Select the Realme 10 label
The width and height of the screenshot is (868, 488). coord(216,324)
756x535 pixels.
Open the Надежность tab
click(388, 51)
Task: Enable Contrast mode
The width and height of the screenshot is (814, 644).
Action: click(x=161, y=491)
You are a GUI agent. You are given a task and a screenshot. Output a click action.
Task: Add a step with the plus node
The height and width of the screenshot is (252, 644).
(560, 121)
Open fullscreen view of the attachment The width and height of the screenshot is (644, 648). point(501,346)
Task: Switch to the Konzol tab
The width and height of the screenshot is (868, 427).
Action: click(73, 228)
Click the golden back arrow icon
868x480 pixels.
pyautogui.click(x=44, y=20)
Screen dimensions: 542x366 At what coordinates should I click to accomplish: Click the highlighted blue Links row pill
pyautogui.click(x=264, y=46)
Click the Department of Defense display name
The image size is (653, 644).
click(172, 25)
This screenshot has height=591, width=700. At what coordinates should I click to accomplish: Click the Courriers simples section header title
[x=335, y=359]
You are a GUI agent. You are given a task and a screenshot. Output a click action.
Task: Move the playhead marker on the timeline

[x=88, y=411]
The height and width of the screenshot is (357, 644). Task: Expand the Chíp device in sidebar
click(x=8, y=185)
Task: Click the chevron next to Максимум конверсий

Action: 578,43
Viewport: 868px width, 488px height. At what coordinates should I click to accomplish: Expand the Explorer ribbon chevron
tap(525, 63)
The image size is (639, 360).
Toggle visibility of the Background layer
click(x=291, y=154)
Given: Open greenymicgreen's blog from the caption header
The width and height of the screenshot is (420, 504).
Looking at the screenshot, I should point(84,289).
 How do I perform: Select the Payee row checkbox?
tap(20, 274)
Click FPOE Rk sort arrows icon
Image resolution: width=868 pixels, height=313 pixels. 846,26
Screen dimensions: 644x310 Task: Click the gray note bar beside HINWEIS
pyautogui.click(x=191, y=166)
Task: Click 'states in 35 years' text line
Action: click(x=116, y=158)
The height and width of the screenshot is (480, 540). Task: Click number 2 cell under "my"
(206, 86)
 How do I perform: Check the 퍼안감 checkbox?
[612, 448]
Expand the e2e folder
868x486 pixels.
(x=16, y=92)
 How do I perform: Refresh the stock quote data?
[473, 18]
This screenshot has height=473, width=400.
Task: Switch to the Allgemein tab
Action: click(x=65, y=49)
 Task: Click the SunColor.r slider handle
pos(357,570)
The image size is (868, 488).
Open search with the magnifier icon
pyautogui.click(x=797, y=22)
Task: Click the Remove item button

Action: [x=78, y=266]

^^^^^^^^^^^^^^^^

**TASK REQUIREMENTS:** Retype all the data, keeping every character the same.

**ANSWER TO THIS EXERCISE:**
Select the Realme 10 label
The width and height of the screenshot is (868, 488). coord(216,324)
756x535 pixels.
Open the Надежность tab
click(388, 51)
Task: Enable Contrast mode
The width and height of the screenshot is (814, 644).
Action: click(x=161, y=491)
You are a GUI agent. You are given a task and a screenshot. Output a click action.
Task: Add a step with the plus node
The height and width of the screenshot is (252, 644).
(560, 121)
Open fullscreen view of the attachment The width and height of the screenshot is (644, 648). point(501,346)
Task: Switch to the Konzol tab
The width and height of the screenshot is (868, 427).
Action: click(73, 228)
Click the golden back arrow icon
868x480 pixels.
pyautogui.click(x=44, y=20)
Screen dimensions: 542x366 At what coordinates should I click to accomplish: Click the highlighted blue Links row pill
pyautogui.click(x=264, y=46)
Click the Department of Defense display name
The image size is (653, 644).
click(172, 25)
This screenshot has height=591, width=700. At what coordinates should I click to accomplish: Click the Courriers simples section header title
[x=335, y=359]
You are a GUI agent. You are given a task and a screenshot. Output a click action.
Task: Move the playhead marker on the timeline

[x=88, y=411]
The height and width of the screenshot is (357, 644). Task: Expand the Chíp device in sidebar
click(x=8, y=185)
Task: Click the chevron next to Максимум конверсий

Action: 578,43
Viewport: 868px width, 488px height. At what coordinates should I click to accomplish: Expand the Explorer ribbon chevron
tap(525, 63)
The image size is (639, 360).
Toggle visibility of the Background layer
click(x=291, y=154)
Given: Open greenymicgreen's blog from the caption header
The width and height of the screenshot is (420, 504).
Looking at the screenshot, I should point(84,289).
 How do I perform: Select the Payee row checkbox?
tap(20, 274)
Click FPOE Rk sort arrows icon
Image resolution: width=868 pixels, height=313 pixels. 846,26
Screen dimensions: 644x310 Task: Click the gray note bar beside HINWEIS
pyautogui.click(x=191, y=166)
Task: Click 'states in 35 years' text line
Action: click(x=116, y=158)
The height and width of the screenshot is (480, 540). Task: Click number 2 cell under "my"
(206, 86)
 How do I perform: Check the 퍼안감 checkbox?
[612, 448]
Expand the e2e folder
868x486 pixels.
(x=16, y=92)
 How do I perform: Refresh the stock quote data?
[473, 18]
This screenshot has height=473, width=400.
Task: Switch to the Allgemein tab
Action: click(x=65, y=49)
 Task: Click the SunColor.r slider handle
pos(357,570)
The image size is (868, 488).
Open search with the magnifier icon
pyautogui.click(x=797, y=22)
Task: Click the Remove item button

Action: [x=78, y=266]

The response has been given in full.